• [To do]
Rewrite the listing below so that every instance of "Screen dimensions:" becomes "Display size:", with all other text left unchanged.

-- Start Source material --

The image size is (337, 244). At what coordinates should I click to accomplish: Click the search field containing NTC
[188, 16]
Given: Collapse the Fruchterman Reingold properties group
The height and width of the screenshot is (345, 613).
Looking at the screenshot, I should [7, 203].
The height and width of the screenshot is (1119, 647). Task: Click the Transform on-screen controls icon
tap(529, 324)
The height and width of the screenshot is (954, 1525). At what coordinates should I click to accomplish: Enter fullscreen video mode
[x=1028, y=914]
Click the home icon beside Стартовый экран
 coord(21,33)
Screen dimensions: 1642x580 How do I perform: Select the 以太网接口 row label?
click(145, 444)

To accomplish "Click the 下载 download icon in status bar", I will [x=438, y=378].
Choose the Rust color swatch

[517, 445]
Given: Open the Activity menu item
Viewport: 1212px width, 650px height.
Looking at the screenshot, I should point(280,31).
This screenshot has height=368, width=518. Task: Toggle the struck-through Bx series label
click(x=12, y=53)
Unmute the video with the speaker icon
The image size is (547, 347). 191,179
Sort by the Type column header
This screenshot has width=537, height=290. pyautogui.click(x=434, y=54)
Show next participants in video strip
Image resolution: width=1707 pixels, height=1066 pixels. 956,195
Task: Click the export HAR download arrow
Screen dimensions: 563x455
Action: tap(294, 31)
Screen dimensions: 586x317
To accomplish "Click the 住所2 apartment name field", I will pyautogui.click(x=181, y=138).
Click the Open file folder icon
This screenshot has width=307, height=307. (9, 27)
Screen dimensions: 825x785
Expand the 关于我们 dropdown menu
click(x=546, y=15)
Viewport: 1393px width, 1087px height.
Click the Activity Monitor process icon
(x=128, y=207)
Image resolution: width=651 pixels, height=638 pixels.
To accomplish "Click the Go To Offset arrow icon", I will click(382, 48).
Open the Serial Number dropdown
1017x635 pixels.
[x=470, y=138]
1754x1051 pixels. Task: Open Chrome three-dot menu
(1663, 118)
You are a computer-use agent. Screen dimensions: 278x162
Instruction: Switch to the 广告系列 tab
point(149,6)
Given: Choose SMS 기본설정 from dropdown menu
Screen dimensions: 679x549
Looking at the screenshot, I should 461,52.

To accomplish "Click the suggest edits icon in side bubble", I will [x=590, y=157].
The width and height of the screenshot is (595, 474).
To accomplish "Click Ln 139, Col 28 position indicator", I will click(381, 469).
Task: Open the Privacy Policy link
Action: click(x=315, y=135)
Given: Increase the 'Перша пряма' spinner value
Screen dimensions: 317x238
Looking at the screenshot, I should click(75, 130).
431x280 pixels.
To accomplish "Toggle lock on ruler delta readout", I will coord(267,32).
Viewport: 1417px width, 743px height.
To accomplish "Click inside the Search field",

-- End Source material --

• [Output below]
The image size is (337, 244). At what coordinates should I click to accomplish: Click the search field containing NTC
[188, 16]
Given: Collapse the Fruchterman Reingold properties group
The height and width of the screenshot is (345, 613).
Looking at the screenshot, I should [7, 203].
The height and width of the screenshot is (1119, 647). Task: Click the Transform on-screen controls icon
tap(529, 324)
The height and width of the screenshot is (954, 1525). At what coordinates should I click to accomplish: Enter fullscreen video mode
[x=1028, y=914]
Click the home icon beside Стартовый экран
 coord(21,33)
Display size: 1642x580 How do I perform: Select the 以太网接口 row label?
click(145, 444)

To accomplish "Click the 下载 download icon in status bar", I will [x=438, y=378].
Choose the Rust color swatch

[517, 445]
Given: Open the Activity menu item
Viewport: 1212px width, 650px height.
Looking at the screenshot, I should point(280,31).
This screenshot has height=368, width=518. Task: Toggle the struck-through Bx series label
click(x=12, y=53)
Unmute the video with the speaker icon
The image size is (547, 347). 191,179
Sort by the Type column header
This screenshot has width=537, height=290. pyautogui.click(x=434, y=54)
Show next participants in video strip
Image resolution: width=1707 pixels, height=1066 pixels. 956,195
Task: Click the export HAR download arrow
Display size: 563x455
Action: tap(294, 31)
Display size: 586x317
To accomplish "Click the 住所2 apartment name field", I will pyautogui.click(x=181, y=138).
Click the Open file folder icon
This screenshot has width=307, height=307. (9, 27)
Display size: 825x785
Expand the 关于我们 dropdown menu
click(x=546, y=15)
Viewport: 1393px width, 1087px height.
Click the Activity Monitor process icon
(x=128, y=207)
Image resolution: width=651 pixels, height=638 pixels.
To accomplish "Click the Go To Offset arrow icon", I will click(382, 48).
Open the Serial Number dropdown
1017x635 pixels.
[x=470, y=138]
1754x1051 pixels. Task: Open Chrome three-dot menu
(1663, 118)
You are a computer-use agent. Display size: 278x162
Instruction: Switch to the 广告系列 tab
point(149,6)
Given: Choose SMS 기본설정 from dropdown menu
Display size: 679x549
Looking at the screenshot, I should 461,52.

To accomplish "Click the suggest edits icon in side bubble", I will [x=590, y=157].
The width and height of the screenshot is (595, 474).
To accomplish "Click Ln 139, Col 28 position indicator", I will click(381, 469).
Task: Open the Privacy Policy link
Action: click(x=315, y=135)
Given: Increase the 'Перша пряма' spinner value
Display size: 317x238
Looking at the screenshot, I should click(75, 130).
431x280 pixels.
To accomplish "Toggle lock on ruler delta readout", I will coord(267,32).
Viewport: 1417px width, 743px height.
To accomplish "Click inside the Search field",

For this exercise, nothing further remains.